Algunos relacionan cultura con algo parecido al estoicismo. Pero se confunden. Es que no es estoicismo, es lucidez, es decir: sé que me voy a morir y lo acepto sin chistar. Punto. He visto países castigados por la guerra, gente muriendo de hambre, crueldad, violencia, y todo eso. Aquello ha sido una escuela magnífica. La guerra es un lugar donde florecen los hijos de puta, pero también es una escuela de lucidez extraordinaria. No hay nada como la guerra para ver lo que es la vida de verdad. No hay nada como ver al ser humano usando la violencia para ver lo que es la vida de verdad. Y me refiero a sitios como México, Perú, Bosnia o la frontera entre Birmania y Tailandia, para que nos vayamos entendiendo. Entonces llegas allí y te dices que tal vez vas a morir, que todos vamos a morir, y lo aceptas con lucidez.
Volviendo a los viejitos del bar.
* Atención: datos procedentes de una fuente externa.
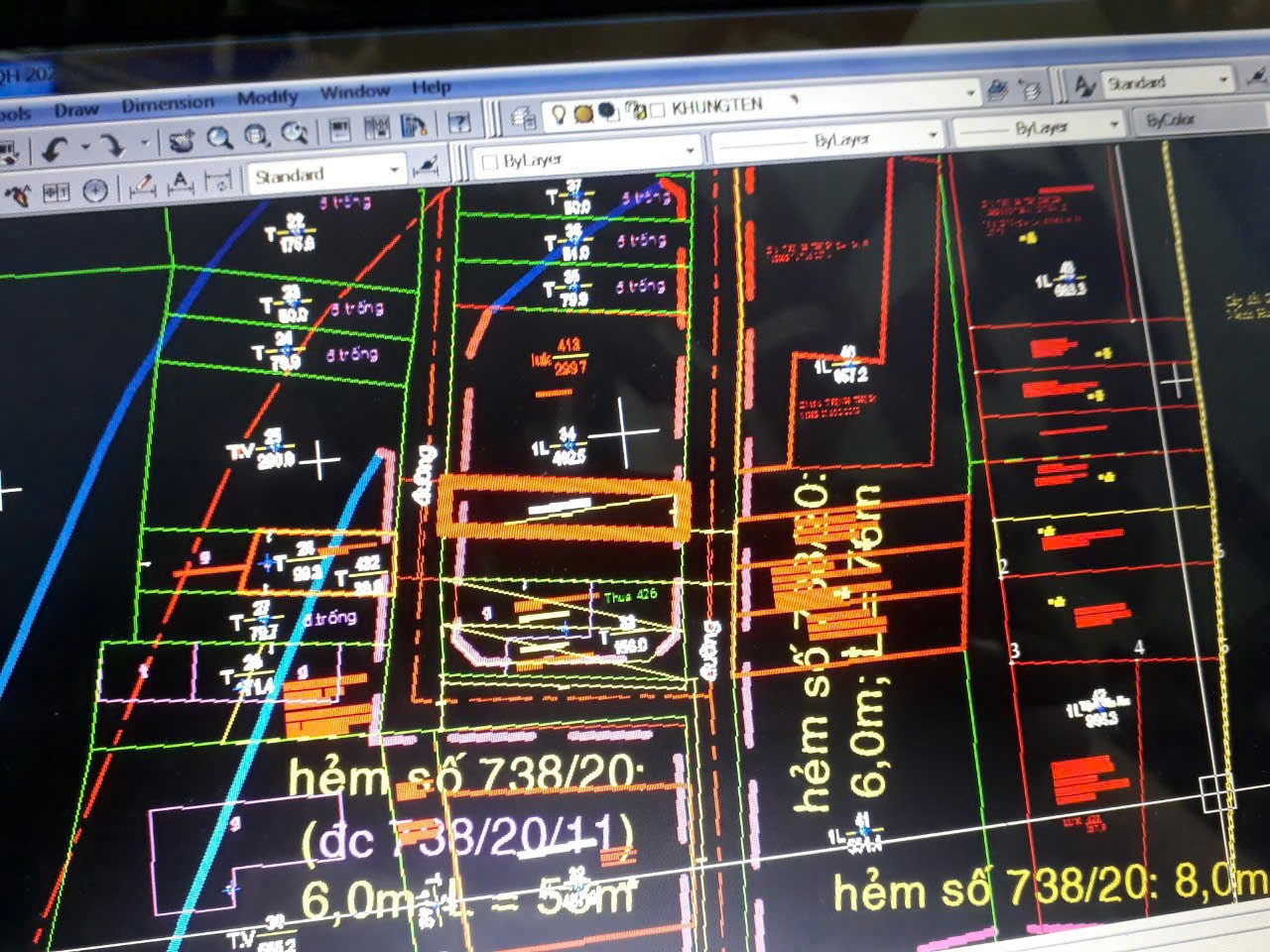Open the Standard dimension style dropdown

coord(394,171)
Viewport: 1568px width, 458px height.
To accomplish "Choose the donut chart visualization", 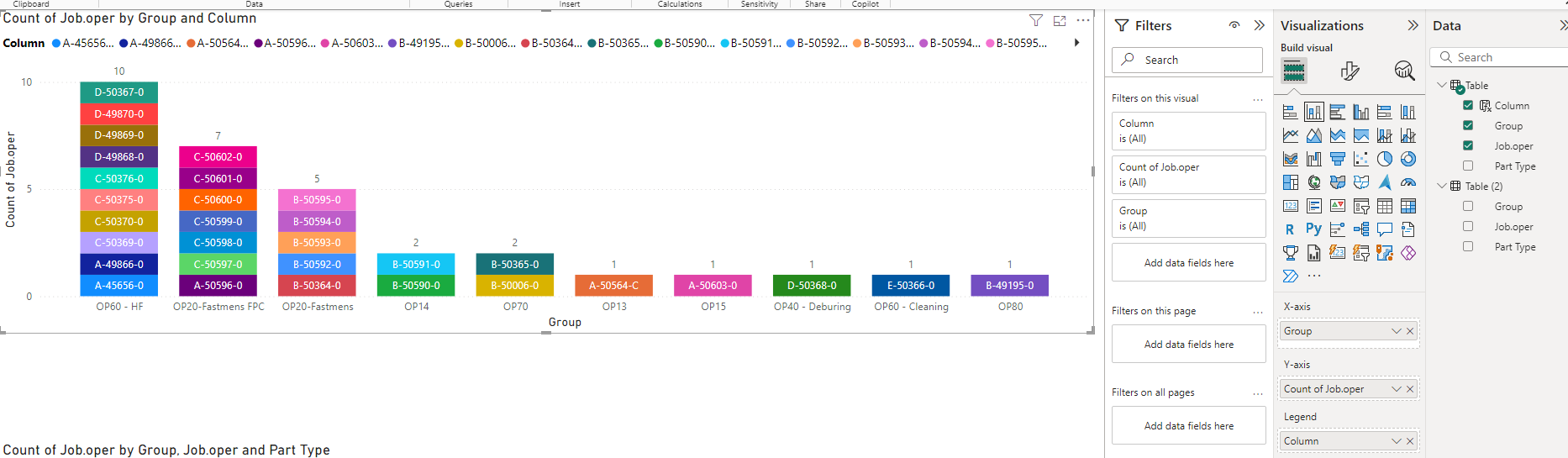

Si aquel señor elegante, sentado frente a mi con las piernas cruzadas, la camisa planchada, la gorra Stetson ladeada sobre la ceja izquierda y saboreando su pinta de Guinness pudiera leer esta nota, le diría lo siguiente, con todo el respeto que se merece: "es verdad señor, un tipo que confronta quizá pueda ser tan pasivo y conformista como un cobarde. O incluso más".
La polémica no nos hace mejores personas, es verdad, pero en todo caso actúa como un analgésico frente a la epidemia de la estupidez. Nos reconforta, y a veces nos sirve para ser un poco más lúcidos.